Requirements
A - From the ncm-R completion thread, return everything from "Variables inside data" down to "library(nycflights13)".
B - Answer each item using the ncm-R completion thread:
(i) Which dataset gets loaded before placing the cursor at POS1?
(ii) Which standard data frame was tried at POS2?
(iii) What function turns iris into a tibble stored as a new object?
C - Continue the ncm-R completion thread, starting right after its final line.

Given passage
↓

Variables inside data transformation pipelines: only for certain dataframes?

seb-mueller commented 6 years ago

Having played with various completion managers (deoplete etc) for R, ncm + Nvim-R+ ncm-R appears most promising. Especially variable expansion inside data transformation pipelines is an awesome feature. However it seems not always to work for me.

As shown in the example, loading the flight dataset and having the cursor on POS1 (see below) expands the variables. So far so good. Next I tried to do the same with the standard iris data-frame, but when on POS2, nothing happens. First I thought it has to do with the global environment or the data frame being a tibble, but turning iris in a tibble to a new object (putting in the global env) should expand on POS3, which it doesn't. Any idea why this is? Thanks (also for this otherwise nice plugin!)

library(tidyverse)
library(nycflights13)

data(flights)

flights %>%
  select(POS1

iris %>%
  select(POS2

iristbl <- as.tbl(iris)

↑

Dataset records

↓

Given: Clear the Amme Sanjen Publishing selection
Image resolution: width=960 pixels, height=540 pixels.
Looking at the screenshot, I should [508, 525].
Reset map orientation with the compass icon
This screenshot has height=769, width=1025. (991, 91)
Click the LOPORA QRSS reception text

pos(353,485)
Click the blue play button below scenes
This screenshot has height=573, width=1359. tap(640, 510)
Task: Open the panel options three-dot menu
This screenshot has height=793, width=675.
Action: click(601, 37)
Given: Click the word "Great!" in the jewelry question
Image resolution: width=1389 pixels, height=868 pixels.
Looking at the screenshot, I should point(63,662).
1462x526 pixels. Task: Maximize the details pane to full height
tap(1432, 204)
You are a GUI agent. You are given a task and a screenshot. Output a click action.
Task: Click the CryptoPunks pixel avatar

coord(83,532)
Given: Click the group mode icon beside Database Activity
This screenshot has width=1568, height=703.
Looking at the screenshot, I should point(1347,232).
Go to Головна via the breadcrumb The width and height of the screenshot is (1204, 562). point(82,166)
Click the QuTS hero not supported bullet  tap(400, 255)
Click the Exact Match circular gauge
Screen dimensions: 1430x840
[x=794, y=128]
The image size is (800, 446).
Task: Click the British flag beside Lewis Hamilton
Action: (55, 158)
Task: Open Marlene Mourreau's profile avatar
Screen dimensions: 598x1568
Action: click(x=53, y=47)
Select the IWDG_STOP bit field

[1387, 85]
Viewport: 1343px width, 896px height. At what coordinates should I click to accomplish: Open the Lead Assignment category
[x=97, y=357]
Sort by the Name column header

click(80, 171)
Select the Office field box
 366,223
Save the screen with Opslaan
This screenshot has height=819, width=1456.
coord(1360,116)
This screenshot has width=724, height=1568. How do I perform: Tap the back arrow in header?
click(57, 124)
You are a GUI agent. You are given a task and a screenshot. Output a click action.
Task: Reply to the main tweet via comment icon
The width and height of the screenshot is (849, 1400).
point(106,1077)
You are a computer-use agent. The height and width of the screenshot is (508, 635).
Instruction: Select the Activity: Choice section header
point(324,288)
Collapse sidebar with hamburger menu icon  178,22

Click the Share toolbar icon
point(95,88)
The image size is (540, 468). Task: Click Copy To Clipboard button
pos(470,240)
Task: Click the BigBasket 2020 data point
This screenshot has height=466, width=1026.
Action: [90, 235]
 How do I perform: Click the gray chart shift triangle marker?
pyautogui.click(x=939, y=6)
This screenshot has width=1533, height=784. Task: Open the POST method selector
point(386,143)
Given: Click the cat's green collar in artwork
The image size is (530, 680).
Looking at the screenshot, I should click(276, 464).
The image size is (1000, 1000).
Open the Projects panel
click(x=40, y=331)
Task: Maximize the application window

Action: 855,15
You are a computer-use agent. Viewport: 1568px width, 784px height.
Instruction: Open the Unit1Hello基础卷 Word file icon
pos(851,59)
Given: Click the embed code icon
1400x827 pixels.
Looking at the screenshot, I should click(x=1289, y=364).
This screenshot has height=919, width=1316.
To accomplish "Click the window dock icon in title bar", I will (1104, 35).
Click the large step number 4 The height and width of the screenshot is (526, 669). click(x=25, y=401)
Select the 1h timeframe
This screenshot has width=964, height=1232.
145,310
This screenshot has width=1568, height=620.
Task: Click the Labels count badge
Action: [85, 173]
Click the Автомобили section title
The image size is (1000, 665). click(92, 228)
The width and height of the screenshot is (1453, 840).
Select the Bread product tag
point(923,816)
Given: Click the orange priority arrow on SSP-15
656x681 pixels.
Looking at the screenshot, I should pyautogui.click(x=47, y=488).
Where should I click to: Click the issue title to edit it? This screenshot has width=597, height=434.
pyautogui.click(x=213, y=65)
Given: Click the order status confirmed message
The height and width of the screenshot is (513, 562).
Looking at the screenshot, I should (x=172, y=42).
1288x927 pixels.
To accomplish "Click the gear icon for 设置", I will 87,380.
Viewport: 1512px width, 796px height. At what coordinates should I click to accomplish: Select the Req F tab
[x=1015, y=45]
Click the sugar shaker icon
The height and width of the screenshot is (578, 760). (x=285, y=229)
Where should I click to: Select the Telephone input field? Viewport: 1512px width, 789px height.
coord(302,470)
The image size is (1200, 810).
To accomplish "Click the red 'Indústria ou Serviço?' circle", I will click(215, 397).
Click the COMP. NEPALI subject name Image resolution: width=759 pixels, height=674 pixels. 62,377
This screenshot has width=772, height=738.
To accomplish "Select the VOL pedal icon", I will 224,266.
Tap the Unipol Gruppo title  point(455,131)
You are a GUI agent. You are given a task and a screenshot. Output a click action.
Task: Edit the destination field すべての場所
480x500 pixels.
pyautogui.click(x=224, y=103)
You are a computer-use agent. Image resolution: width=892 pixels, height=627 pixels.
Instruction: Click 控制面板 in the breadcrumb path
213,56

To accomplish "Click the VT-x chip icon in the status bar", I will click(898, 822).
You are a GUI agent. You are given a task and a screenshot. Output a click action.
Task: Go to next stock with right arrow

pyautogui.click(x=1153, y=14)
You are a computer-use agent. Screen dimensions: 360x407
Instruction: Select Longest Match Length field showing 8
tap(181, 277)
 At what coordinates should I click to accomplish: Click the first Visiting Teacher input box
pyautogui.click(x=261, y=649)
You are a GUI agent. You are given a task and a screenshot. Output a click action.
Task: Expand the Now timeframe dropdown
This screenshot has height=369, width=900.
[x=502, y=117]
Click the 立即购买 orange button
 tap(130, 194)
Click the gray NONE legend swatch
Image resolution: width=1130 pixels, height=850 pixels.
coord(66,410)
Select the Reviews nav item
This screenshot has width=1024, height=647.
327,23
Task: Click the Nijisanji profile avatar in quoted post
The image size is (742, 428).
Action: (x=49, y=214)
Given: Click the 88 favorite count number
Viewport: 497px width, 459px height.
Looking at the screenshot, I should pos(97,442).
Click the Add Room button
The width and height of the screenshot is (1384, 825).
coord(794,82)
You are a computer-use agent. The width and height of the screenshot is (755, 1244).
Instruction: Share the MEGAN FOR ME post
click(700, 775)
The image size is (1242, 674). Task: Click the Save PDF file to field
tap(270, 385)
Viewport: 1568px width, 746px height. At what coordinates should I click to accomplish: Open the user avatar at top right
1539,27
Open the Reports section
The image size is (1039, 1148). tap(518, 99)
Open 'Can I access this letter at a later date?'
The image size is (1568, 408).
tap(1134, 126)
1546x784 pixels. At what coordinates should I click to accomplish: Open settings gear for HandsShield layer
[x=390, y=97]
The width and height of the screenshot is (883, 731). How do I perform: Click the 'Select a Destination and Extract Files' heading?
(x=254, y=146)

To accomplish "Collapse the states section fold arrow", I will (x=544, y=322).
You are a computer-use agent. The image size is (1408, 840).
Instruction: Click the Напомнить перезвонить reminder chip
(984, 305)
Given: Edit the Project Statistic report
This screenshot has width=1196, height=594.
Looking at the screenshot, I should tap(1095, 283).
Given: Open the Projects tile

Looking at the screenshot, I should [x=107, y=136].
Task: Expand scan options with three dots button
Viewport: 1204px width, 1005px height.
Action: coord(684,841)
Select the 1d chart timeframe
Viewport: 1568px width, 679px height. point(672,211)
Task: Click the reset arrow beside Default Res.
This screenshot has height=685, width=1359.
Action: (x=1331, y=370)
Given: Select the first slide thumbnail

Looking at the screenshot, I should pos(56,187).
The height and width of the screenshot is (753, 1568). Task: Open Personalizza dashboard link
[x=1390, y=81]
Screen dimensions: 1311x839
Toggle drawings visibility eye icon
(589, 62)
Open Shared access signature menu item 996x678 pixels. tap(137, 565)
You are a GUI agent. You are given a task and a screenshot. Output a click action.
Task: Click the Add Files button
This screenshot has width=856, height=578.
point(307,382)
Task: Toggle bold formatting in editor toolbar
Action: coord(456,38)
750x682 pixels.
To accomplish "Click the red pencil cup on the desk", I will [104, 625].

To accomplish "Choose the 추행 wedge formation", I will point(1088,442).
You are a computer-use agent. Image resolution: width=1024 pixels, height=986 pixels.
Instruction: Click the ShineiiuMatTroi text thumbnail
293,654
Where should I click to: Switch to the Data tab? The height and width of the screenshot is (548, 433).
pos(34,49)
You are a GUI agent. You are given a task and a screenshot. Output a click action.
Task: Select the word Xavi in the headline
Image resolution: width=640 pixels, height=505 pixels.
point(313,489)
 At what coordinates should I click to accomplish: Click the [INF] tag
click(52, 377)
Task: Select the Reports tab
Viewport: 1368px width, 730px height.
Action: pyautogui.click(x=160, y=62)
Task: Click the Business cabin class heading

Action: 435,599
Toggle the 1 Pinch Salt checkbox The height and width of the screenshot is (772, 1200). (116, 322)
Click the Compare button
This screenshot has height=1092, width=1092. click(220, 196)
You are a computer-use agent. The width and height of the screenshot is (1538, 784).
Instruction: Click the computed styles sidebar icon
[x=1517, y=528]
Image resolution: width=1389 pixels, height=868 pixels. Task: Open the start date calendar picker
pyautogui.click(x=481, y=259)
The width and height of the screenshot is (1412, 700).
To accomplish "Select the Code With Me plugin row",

↑

Response list
A -
Variables inside data transformation pipelines: only for certain dataframes?

seb-mueller commented 6 years ago

Having played with various completion managers (deoplete etc) for R, ncm + Nvim-R+ ncm-R appears most promising. Especially variable expansion inside data transformation pipelines is an awesome feature. However it seems not always to work for me.

As shown in the example, loading the flight dataset and having the cursor on POS1 (see below) expands the variables. So far so good. Next I tried to do the same with the standard iris data-frame, but when on POS2, nothing happens. First I thought it has to do with the global environment or the data frame being a tibble, but turning iris in a tibble to a new object (putting in the global env) should expand on POS3, which it doesn't. Any idea why this is? Thanks (also for this otherwise nice plugin!)

library(tidyverse)
library(nycflights13)

B -
(i) The flights dataset, loaded with data(flights) from nycflights13.
(ii) The iris data frame.
(iii) as.tbl, in iristbl <- as.tbl(iris).

C -
iristbl %>%
  select(POS3

gaalcaras commented 6 years ago

Hi there, thanks for the feedback and sorry for the late response.

It actually works for me every time:

completion works

Since I can't reproduce your issue, you're welcome to try and debug this for yourself (see this section of the README).

I don't think it has to do with iris being a tibble. You should try it with another tibble to see if it also fails or if it can also happen with a data.frame.

If it's of any help to you, this is the log message you should get when your cursor is on POS2:

[ncm-R] word: "", func: "select", pkg: None, pipe: iris

If you get something else, that means the problem lies with ncm-R code parser.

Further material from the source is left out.